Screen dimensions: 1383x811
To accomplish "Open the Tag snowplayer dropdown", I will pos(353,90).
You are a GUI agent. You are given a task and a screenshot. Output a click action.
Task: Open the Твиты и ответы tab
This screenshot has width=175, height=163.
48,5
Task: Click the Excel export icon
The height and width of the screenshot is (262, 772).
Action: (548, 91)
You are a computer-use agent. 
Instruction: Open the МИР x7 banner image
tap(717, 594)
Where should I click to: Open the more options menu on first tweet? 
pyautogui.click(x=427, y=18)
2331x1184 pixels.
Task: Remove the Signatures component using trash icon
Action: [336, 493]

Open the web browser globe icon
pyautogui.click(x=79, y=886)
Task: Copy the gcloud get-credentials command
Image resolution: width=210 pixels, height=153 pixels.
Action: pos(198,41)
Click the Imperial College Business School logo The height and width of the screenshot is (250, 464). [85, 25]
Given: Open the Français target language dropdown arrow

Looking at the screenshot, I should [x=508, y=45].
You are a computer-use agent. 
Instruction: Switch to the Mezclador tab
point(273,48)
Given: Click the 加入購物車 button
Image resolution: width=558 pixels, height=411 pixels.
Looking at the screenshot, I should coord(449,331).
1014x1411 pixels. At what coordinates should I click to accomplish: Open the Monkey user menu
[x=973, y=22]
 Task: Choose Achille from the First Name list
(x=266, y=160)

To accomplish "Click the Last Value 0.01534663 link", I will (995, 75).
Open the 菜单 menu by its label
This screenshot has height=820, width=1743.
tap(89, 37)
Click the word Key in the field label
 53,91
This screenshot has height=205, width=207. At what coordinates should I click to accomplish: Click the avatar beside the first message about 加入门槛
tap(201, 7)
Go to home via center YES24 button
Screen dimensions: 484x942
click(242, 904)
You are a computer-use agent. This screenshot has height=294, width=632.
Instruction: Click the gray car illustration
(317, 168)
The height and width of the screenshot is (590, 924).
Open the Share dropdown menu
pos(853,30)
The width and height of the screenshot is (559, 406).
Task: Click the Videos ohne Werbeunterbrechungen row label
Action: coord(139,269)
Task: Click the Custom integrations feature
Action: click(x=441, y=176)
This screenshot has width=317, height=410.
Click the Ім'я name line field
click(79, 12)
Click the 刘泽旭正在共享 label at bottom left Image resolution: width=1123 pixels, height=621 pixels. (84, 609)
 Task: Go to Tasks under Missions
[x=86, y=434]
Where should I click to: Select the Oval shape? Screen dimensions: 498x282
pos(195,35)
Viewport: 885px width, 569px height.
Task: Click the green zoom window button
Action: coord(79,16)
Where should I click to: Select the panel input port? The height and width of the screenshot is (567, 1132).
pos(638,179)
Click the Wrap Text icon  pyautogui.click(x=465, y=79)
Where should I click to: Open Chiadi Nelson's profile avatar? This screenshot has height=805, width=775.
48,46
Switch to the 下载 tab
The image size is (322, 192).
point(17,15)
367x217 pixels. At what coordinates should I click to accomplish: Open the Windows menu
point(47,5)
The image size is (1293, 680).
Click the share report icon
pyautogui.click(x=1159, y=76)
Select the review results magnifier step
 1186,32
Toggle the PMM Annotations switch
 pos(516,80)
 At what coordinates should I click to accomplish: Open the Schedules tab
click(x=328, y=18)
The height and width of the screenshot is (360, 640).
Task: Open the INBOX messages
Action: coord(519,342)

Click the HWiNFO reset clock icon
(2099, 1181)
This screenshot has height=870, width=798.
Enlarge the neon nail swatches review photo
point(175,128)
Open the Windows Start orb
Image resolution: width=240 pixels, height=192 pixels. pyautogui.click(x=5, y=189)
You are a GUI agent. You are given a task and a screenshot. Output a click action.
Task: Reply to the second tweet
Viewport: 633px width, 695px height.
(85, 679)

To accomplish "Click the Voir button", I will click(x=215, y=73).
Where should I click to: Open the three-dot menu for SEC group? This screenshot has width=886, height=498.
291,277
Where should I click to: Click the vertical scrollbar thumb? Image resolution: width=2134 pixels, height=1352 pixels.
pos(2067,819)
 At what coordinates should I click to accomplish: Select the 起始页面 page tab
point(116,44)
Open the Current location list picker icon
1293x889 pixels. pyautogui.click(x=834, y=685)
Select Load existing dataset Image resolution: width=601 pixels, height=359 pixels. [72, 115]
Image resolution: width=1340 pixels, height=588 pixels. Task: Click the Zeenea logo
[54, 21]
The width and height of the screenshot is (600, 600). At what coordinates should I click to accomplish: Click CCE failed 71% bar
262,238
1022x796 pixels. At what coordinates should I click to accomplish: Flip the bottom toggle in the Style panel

--------------------------------------------------

**What you need to do:** Set out all of the material above as a numbered list, one line per item, leaving out the blank lines.

**Complete answer:**
1. Screen dimensions: 1383x811
2. To accomplish "Open the Tag snowplayer dropdown", I will pos(353,90).
3. You are a GUI agent. You are given a task and a screenshot. Output a click action.
4. Task: Open the Твиты и ответы tab
5. This screenshot has width=175, height=163.
6. 48,5
7. Task: Click the Excel export icon
8. The height and width of the screenshot is (262, 772).
9. Action: (548, 91)
10. You are a computer-use agent. 
11. Instruction: Open the МИР x7 banner image
12. tap(717, 594)
13. Where should I click to: Open the more options menu on first tweet? 
14. pyautogui.click(x=427, y=18)
15. 2331x1184 pixels.
16. Task: Remove the Signatures component using trash icon
17. Action: [336, 493]
18. Open the web browser globe icon
19. pyautogui.click(x=79, y=886)
20. Task: Copy the gcloud get-credentials command
21. Image resolution: width=210 pixels, height=153 pixels.
22. Action: pos(198,41)
23. Click the Imperial College Business School logo The height and width of the screenshot is (250, 464). [85, 25]
24. Given: Open the Français target language dropdown arrow
25. Looking at the screenshot, I should [x=508, y=45].
26. You are a computer-use agent. 
27. Instruction: Switch to the Mezclador tab
28. point(273,48)
29. Given: Click the 加入購物車 button
30. Image resolution: width=558 pixels, height=411 pixels.
31. Looking at the screenshot, I should coord(449,331).
32. 1014x1411 pixels. At what coordinates should I click to accomplish: Open the Monkey user menu
33. [x=973, y=22]
34.  Task: Choose Achille from the First Name list
35. (x=266, y=160)
36. To accomplish "Click the Last Value 0.01534663 link", I will (995, 75).
37. Open the 菜单 menu by its label
38. This screenshot has height=820, width=1743.
39. tap(89, 37)
40. Click the word Key in the field label
41.  53,91
42. This screenshot has height=205, width=207. At what coordinates should I click to accomplish: Click the avatar beside the first message about 加入门槛
43. tap(201, 7)
44. Go to home via center YES24 button
45. Screen dimensions: 484x942
46. click(242, 904)
47. You are a computer-use agent. This screenshot has height=294, width=632.
48. Instruction: Click the gray car illustration
49. (317, 168)
50. The height and width of the screenshot is (590, 924).
51. Open the Share dropdown menu
52. pos(853,30)
53. The width and height of the screenshot is (559, 406).
54. Task: Click the Videos ohne Werbeunterbrechungen row label
55. Action: coord(139,269)
56. Task: Click the Custom integrations feature
57. Action: click(x=441, y=176)
58. This screenshot has width=317, height=410.
59. Click the Ім'я name line field
60. click(79, 12)
61. Click the 刘泽旭正在共享 label at bottom left Image resolution: width=1123 pixels, height=621 pixels. (84, 609)
62.  Task: Go to Tasks under Missions
63. [x=86, y=434]
64. Where should I click to: Select the Oval shape? Screen dimensions: 498x282
65. pos(195,35)
66. Viewport: 885px width, 569px height.
67. Task: Click the green zoom window button
68. Action: coord(79,16)
69. Where should I click to: Select the panel input port? The height and width of the screenshot is (567, 1132).
70. pos(638,179)
71. Click the Wrap Text icon  pyautogui.click(x=465, y=79)
72. Where should I click to: Open Chiadi Nelson's profile avatar? This screenshot has height=805, width=775.
73. 48,46
74. Switch to the 下载 tab
75. The image size is (322, 192).
76. point(17,15)
77. 367x217 pixels. At what coordinates should I click to accomplish: Open the Windows menu
78. point(47,5)
79. The image size is (1293, 680).
80. Click the share report icon
81. pyautogui.click(x=1159, y=76)
82. Select the review results magnifier step
83.  1186,32
84. Toggle the PMM Annotations switch
85.  pos(516,80)
86.  At what coordinates should I click to accomplish: Open the Schedules tab
87. click(x=328, y=18)
88. The height and width of the screenshot is (360, 640).
89. Task: Open the INBOX messages
90. Action: coord(519,342)
91. Click the HWiNFO reset clock icon
92. (2099, 1181)
93. This screenshot has height=870, width=798.
94. Enlarge the neon nail swatches review photo
95. point(175,128)
96. Open the Windows Start orb
97. Image resolution: width=240 pixels, height=192 pixels. pyautogui.click(x=5, y=189)
98. You are a GUI agent. You are given a task and a screenshot. Output a click action.
99. Task: Reply to the second tweet
100. Viewport: 633px width, 695px height.
101. (85, 679)
102. To accomplish "Click the Voir button", I will click(x=215, y=73).
103. Where should I click to: Open the three-dot menu for SEC group? This screenshot has width=886, height=498.
104. 291,277
105. Where should I click to: Click the vertical scrollbar thumb? Image resolution: width=2134 pixels, height=1352 pixels.
106. pos(2067,819)
107.  At what coordinates should I click to accomplish: Select the 起始页面 page tab
108. point(116,44)
109. Open the Current location list picker icon
110. 1293x889 pixels. pyautogui.click(x=834, y=685)
111. Select Load existing dataset Image resolution: width=601 pixels, height=359 pixels. [72, 115]
112. Image resolution: width=1340 pixels, height=588 pixels. Task: Click the Zeenea logo
113. [54, 21]
114. The width and height of the screenshot is (600, 600). At what coordinates should I click to accomplish: Click CCE failed 71% bar
115. 262,238
116. 1022x796 pixels. At what coordinates should I click to accomplish: Flip the bottom toggle in the Style panel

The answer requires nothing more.